Entries shown:

===

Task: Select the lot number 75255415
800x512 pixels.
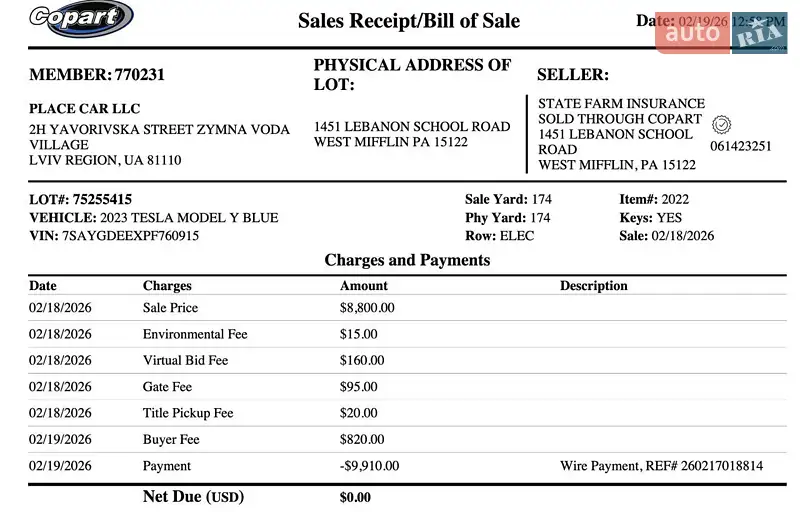Action: tap(102, 200)
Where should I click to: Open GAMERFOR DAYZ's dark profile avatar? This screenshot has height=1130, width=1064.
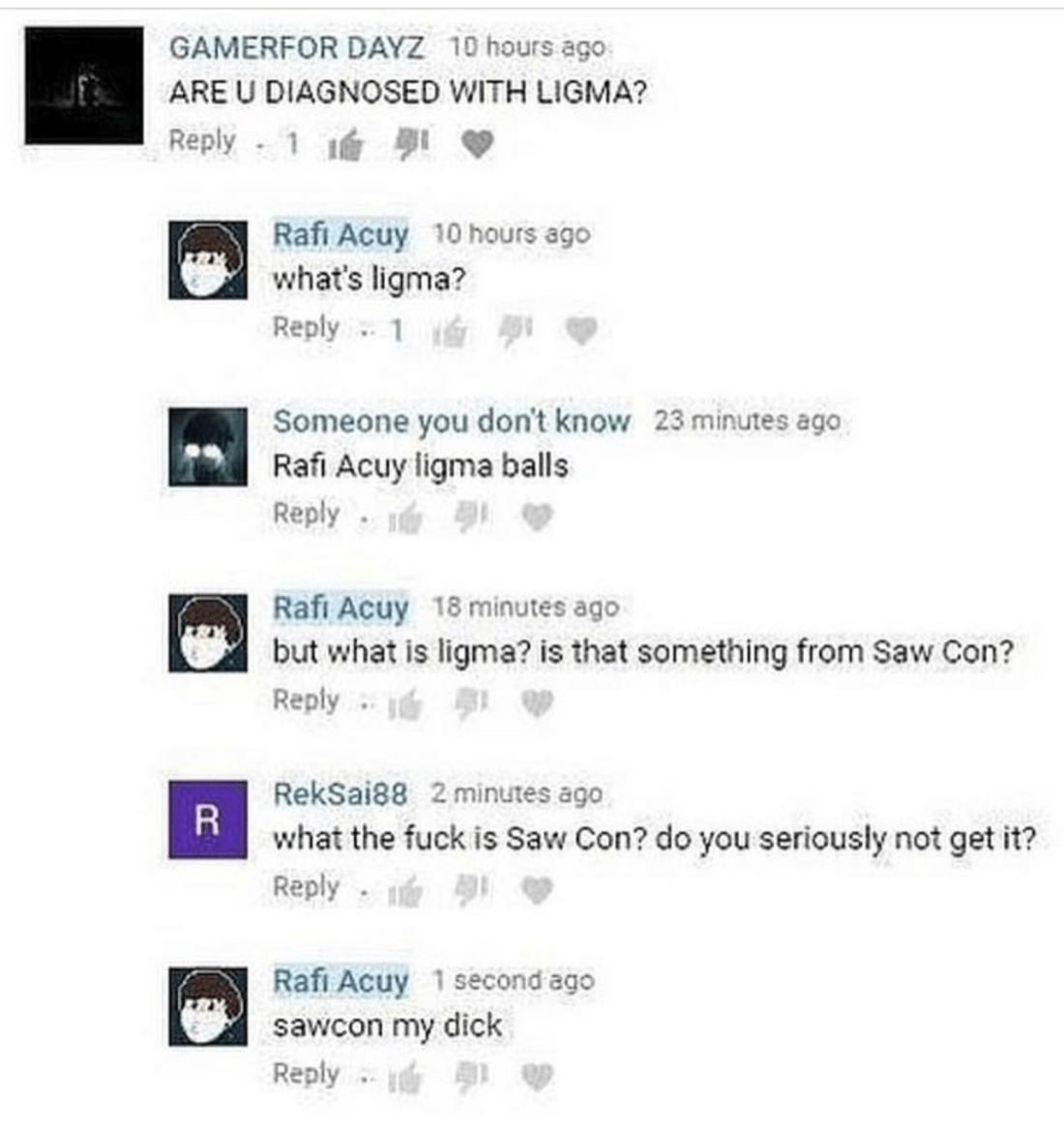coord(84,86)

===

Set exercise:
Scale the coordinates in the answers of all the records above by 1.95, rounding each result to a whole number with halves rounded up, and write out every line again, requests included, leaving the numbers in the requests unchanged. Leave the pictures out of your answer.

The completed task:
Task: Select the lot number 75255415
800x512 pixels.
Action: tap(199, 390)
Where should I click to: Open GAMERFOR DAYZ's dark profile avatar? This screenshot has height=1130, width=1064.
coord(164,168)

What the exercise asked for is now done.